Figure 2

(a) NV1066 downregulates the MEK/MAPK pathway in TNBC in vitro. Immunoblotting of MAPK pre and post viral treatment in five TNBC cell lines. Both phosphorylated and non-phosphorylated MAPK are shown. Actin is shown as loading control. Time of collection of cell lysates after infection is shown in hours. (b) NV1066 has no significant effects on PI3K and mTOR signaling pathway in TNBC in vitro. Immunoblotting of Akt and S6 pre and post viral treatment with NV1066 in 2 TNBC cell lines, HCC1837 and HCC38. Both phosphorylated and non-phosphorylated Akt and S6 are shown as components of PI3K/mTOR signaling pathway. Actin is shown as loading control. Time of collection of cell lysates after infection is shown in hours. (c) Baseline expression of p-MAPK in TNBC cell lines.
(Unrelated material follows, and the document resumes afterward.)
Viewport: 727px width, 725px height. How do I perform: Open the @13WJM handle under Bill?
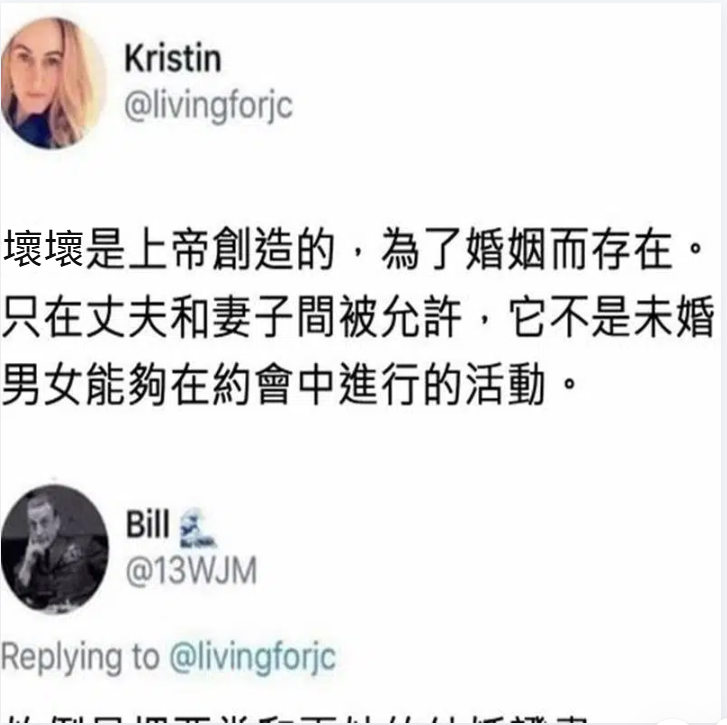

Western blotting of phosphorylated and total MAPK expression from lysates from non-treated TNBC cell lines. Twenty microgram of protein was loaded per well. Cell lines MDA-MB-231, HCC1806 and HCC38 showed higher baseline expression of p-MAPK compared with HCC1937 and HCC1143. Higher expression level of p-MAPK correlated with increased sensitivity to viral oncolysis (indicated by increasing arrow sign). Actin antibody was used for equal loading.